Dem Gesetzgebungsverfahren vor der Verkündung des KHGG sind keine abweichenden Erwägungen zu entnehmen. Der Gesetzentwurf der Landesregierung vom 12.3.2007 (LT-Drs. 14/3958) weist insoweit einleitend in B Abs. 1 und 2 und ebenso in der Begründung unter A lediglich darauf hin, dass das Krankenhausplanungsverfahren durch Aufgabe der Schwerpunktplanung gestrafft und die Gestaltungsfreiheit der Krankenhausträger durch flexiblere Regelungen und Verzicht auf Detailregelungen ausgeweitet werden soll. Nichts anderes ergibt sich aus der Begründung zu § 10 („Krankenhausplan") Abs. 2 des Gesetzentwurfs. Bei der ersten Lesung des Gesetzentwurfs im Landtag (Plenarprotokoll 14/58 vom 29.3.2007, S. 6509 ff.) hat der zuständige Fachminister betont, dass das Land durch Straffung des Planungsverfahrens nur noch den Gestaltungsrahmen vorgeben will und die Verhandlungspartner (Krankenhäuser und Krankenkassen) mehr Kompetenz und Verantwortung erhalten sollen; Abstimmungen, wie sich eine Region am besten aufstelle, könnten die betroffenen Krankenhäuser zusammen mit den Kostenträgern (Krankenkassen) schneller und effektiver als bisher vornehmen. Auch wenn mit dem neuen Gesetz ein kontrollierter Wettbewerb in der Krankenhauslandschaft zugelassen werde, sei klar, dass die Daseinsvorsorge und der Zugang der Bürger zu wohnortnahen Kliniken keinen unkontrollierten Verdrängungswettbewerb vertrügen. Eine Oppositionssprecherin, die Abgeordnete Gebhard, wies seinerzeit (S. 6519 a.a.O.) auf eine aktuelle Äußerung der Abteilungsleiterin im zuständigen Fachministerium hin, wonach es (unverändert) Aufgabe der Planungsbehörden sei, eine ausgewogene Mischung zwischen medizinisch und ökonomisch sinnvoller Schwerpunktbildung einerseits sowie der wohnortnahen Versorgung mit Regelleistungen andererseits zu finden, und erklärte hierzu, dies müsste dann künftig in der Rahmenplanung stattfinden.
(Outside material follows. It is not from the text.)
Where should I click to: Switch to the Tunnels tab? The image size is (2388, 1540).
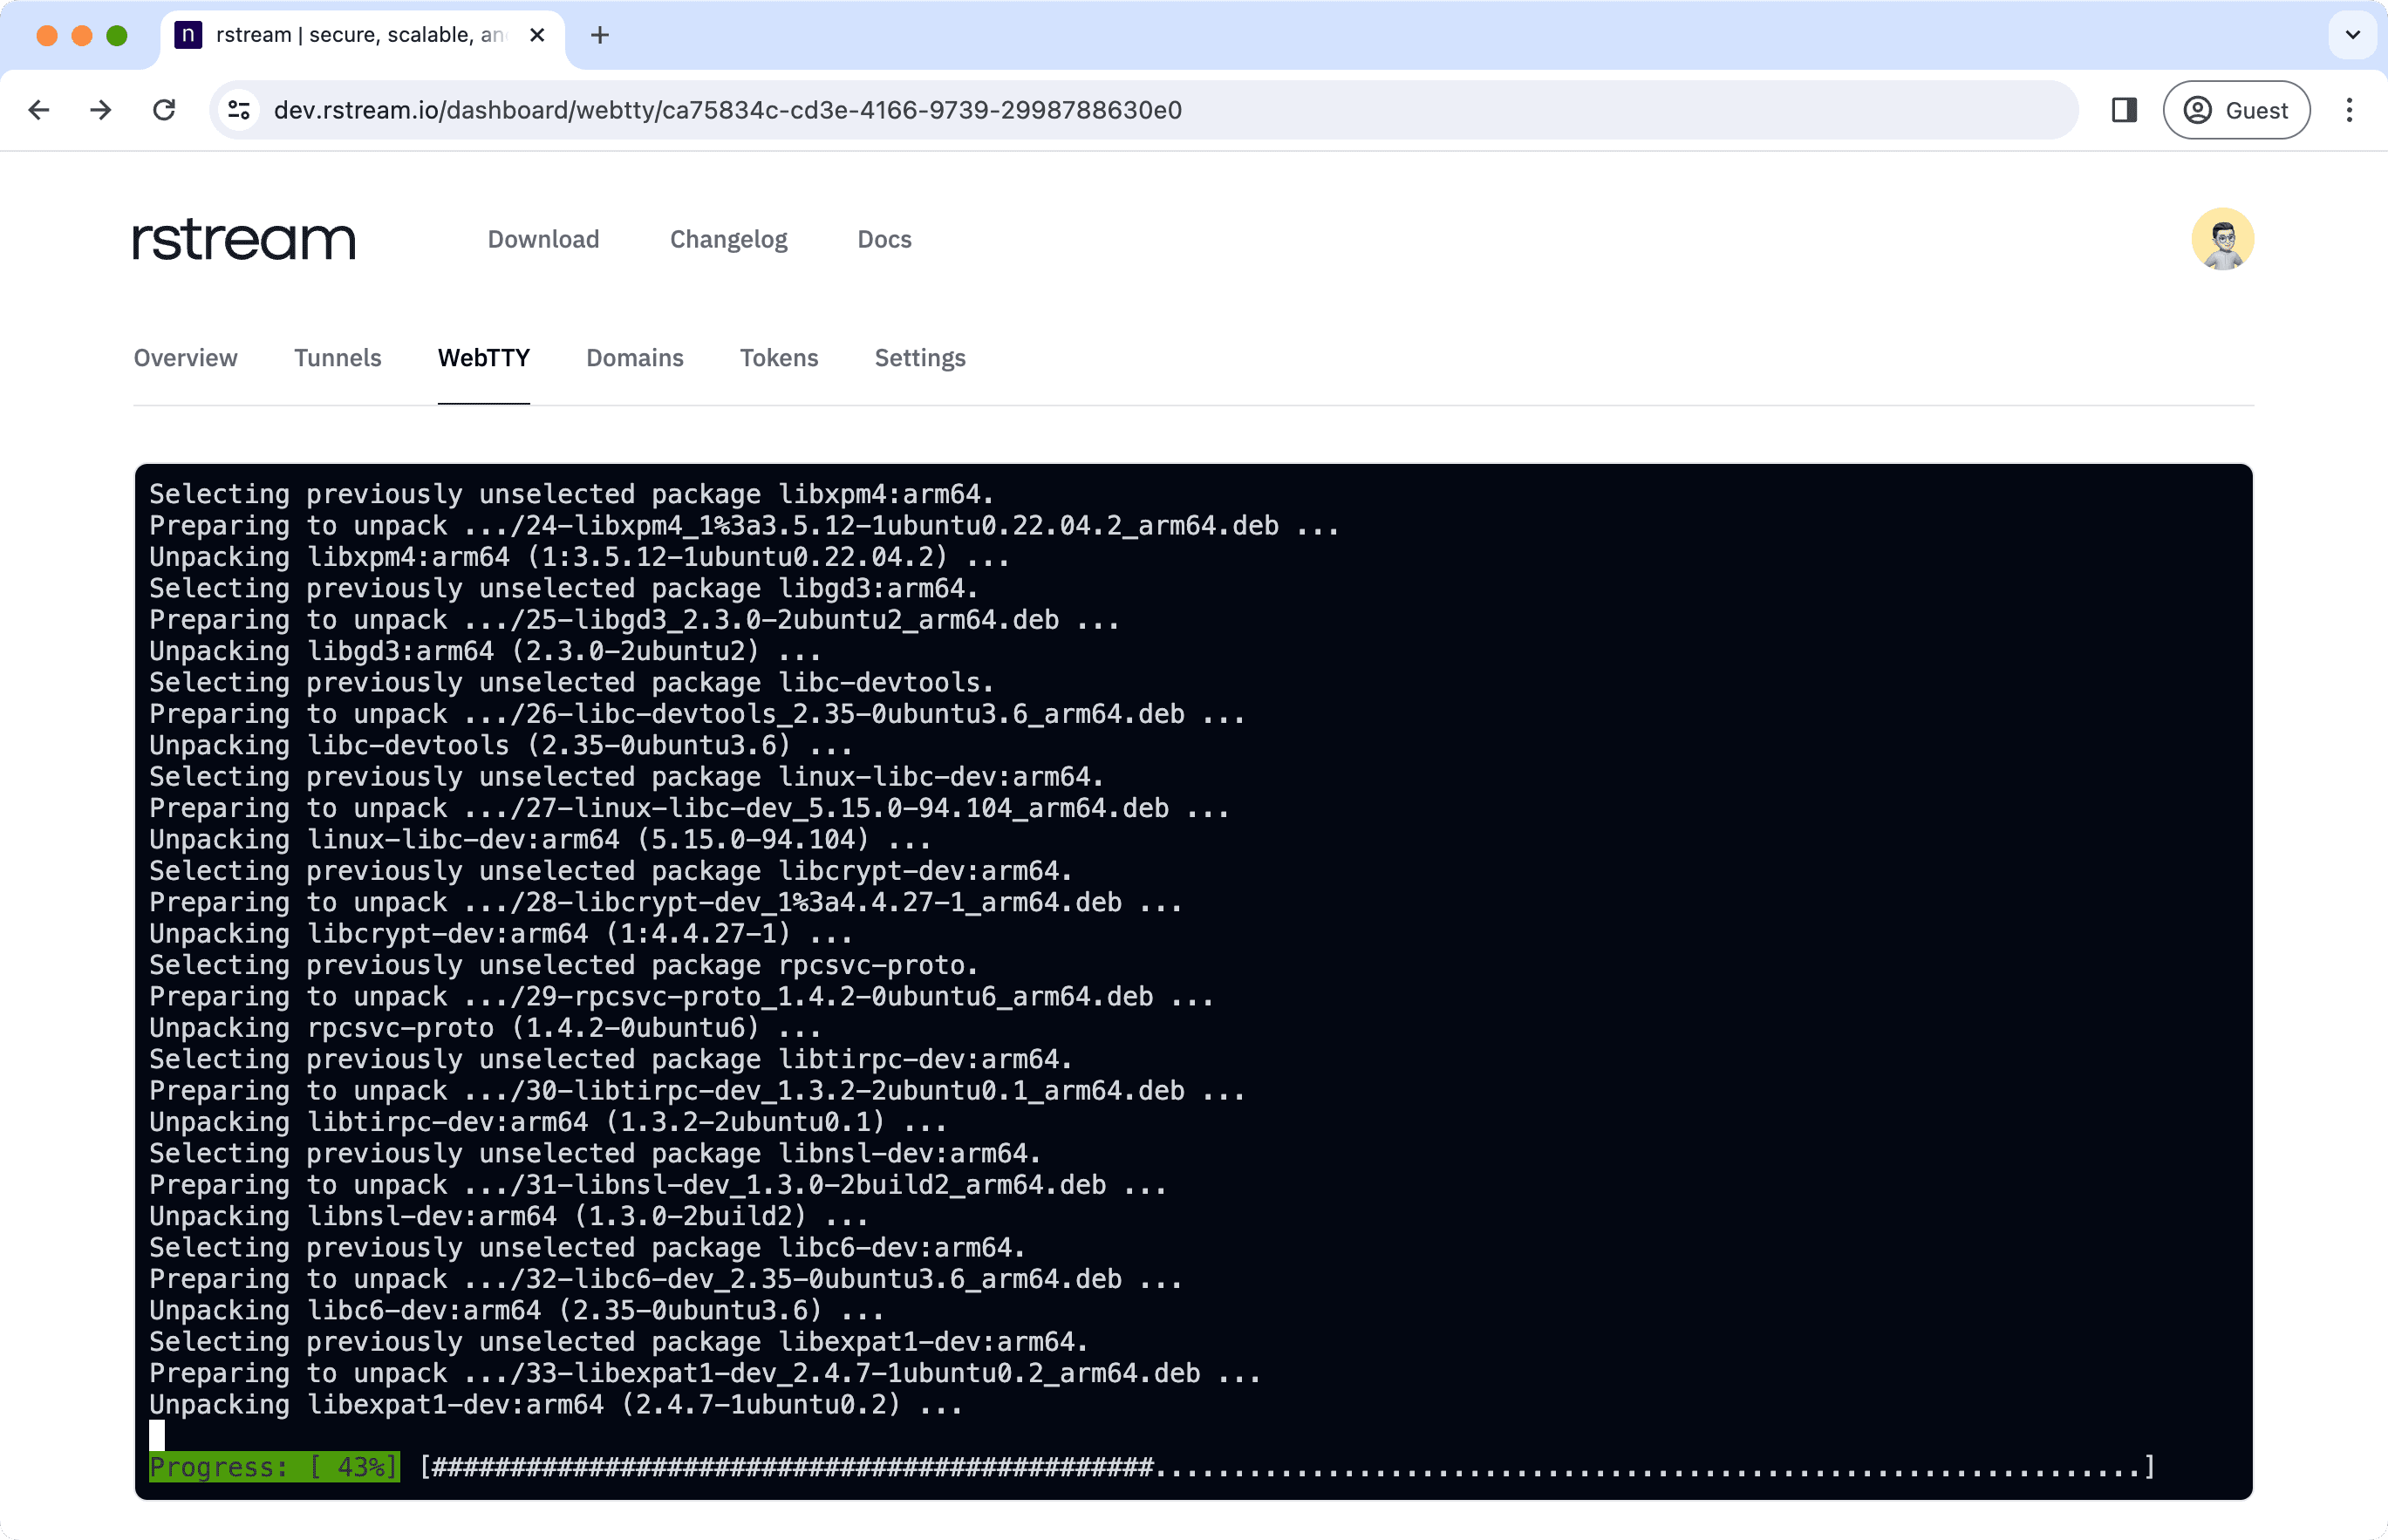pos(337,358)
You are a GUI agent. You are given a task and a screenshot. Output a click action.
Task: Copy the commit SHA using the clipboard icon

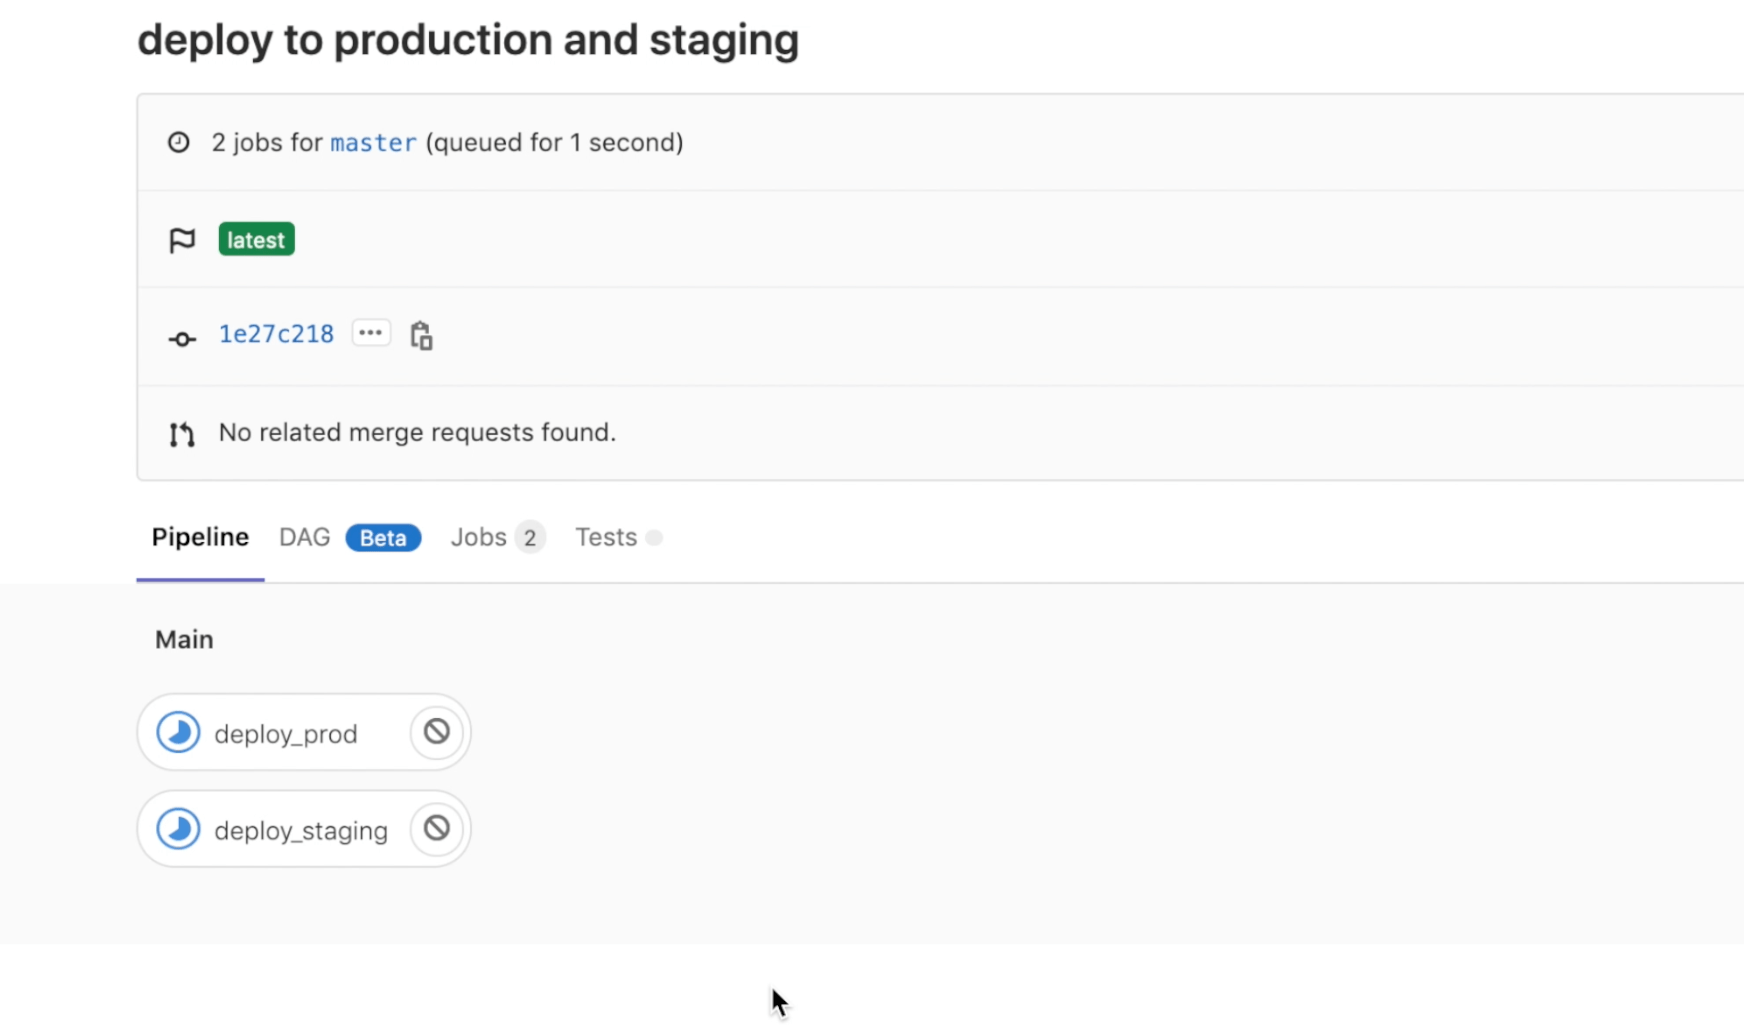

Das alles bestätigt die gesetzgeberische Absicht, zwar gewisse Verschlankungen im Krankenhausplanungsverfahren vorzunehmen, dabei aber zwecks fortwährender Sicherstellung einer ortsnahen, bedarfsgerechten, leistungsfähigen und wirtschaftlichen krankenhausmäßigen Versorgung der Bevölkerung die Rahmenvorgaben und Planungsgrundsätze weiterhin vorzugeben - was u.a. durch § 13 KHGG NRW dokumentiert wird - und das Angebot von Krankenhausbetten nicht allein dem freien, staatlích nicht kontrollierten Wettbewerb der Krankenhausträger zu überlassen.

Die Kostenentscheidung folgt aus § 154 Abs. 1 VwGO, die Anordnungen zu ihrer vorläufigen Vollstreckbarkeit beruhen auf § 167 Abs. 1 VwGO i.V.m. den §§ 708 Nr. 11, 711 Satz 1 ZPO.